In July 1944, staff photographer Frank Scherschel from Life Magazine was on assignment in Europe. He was in France covering the Battle of Normandy with the US Army and during the battle of St-Lô was able to get airborne in an L-Bird to get some aerial pictures.
Reproduced here, they can be found with millions of others in the Life Magazine Archives http://images.google.com/hosted/life – I found them via Facebook and have asked Life for permission to reproduce with no reply…so this post could disappear at any time – get ’em while they’re hot!
History does not recall whether Frank flew in a Cub like ours (L4), or one of the other types. Here is a typical field location with an L4 taking off and a Stinson L5 parked. The 46 code on our aircraft represents the 79th Infantry Division. The 44 on the L5 signifies the 30th “Old Hickory” Infantry Division, which “spearheaded the St-Lô breakthrough of Operation Cobra” (according to Wikipedia!) – this was the start of the breakout from the Normandy beachhead, which up until this time had been about 80 miles wide and only about 25 miles deep.

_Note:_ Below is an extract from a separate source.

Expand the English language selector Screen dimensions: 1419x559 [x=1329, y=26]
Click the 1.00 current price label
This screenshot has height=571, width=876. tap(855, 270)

Most L-Bird fields were just fields like this. Narrow and short, but they managed:
A typical view of US troops from above – M3 Halftrack, jeeps and a couple of motorbikes. This is La Perrine, between St-Jean de Daye and Pont Hébert, to the north of St-Lô:
…and here’s the location today, courtesy of Google Earth. There have been some changes, but it’s still recognisable as the same place:
Another small hamlet with church, which didn’t fare so well:
A ruined industrial building:
A Norman château which has seen some fighting, although some of the buildings seem intact:
Another which wasn’t as lucky:
Typical bocage countryside. Excellent defenders territory, but for the attackers, once they took one hedge, the next one was only 75 yards away. It was a slow and laborious process to make headway, and if adjacent units were slower to advance it left your flanks exposed. The Germans, being masters of the counter-attack, were quick to exploit any advantage, as many allied units found out to their cost:
A supply convoy making its way forward through the fields:
An armoured unit spread over several fields. From above it looks quite simple, but from ground level it could be a claustrophobic nightmare of small fields, tall hedges, sunken roads and confusion:
The aftermath of an artillery strike:
The enemy…knocked out and abandoned Tiger and Panther tanks, and what might be a StuG 111 assault gun, probably of the Panzer Lehr Division, and possibly near the village of Le Dézert after a failed counterattack on 10 July against the 9th and 30th Infantry Divisions. The boundaries between units are always weak points ripe for exploitation in an attack. In this case 30 of Panzer Lehr‘s tanks were knocked out by US M10 tank destroyers and the remainder withdrew over the Vire canal:
The same field from another angle. Note the other vehicles tucked into the hedgerows and sadly bottom right an innocent herd of cows killed in the action:
Excellent photographs showing why the Piper Cub and other L-Birds are such good photo platforms. It’s more peaceful today, but it is a privilege to own and fly a piece of history:
If you do get sucked into browsing the Life archives, don’t blame me…you may be in there a while!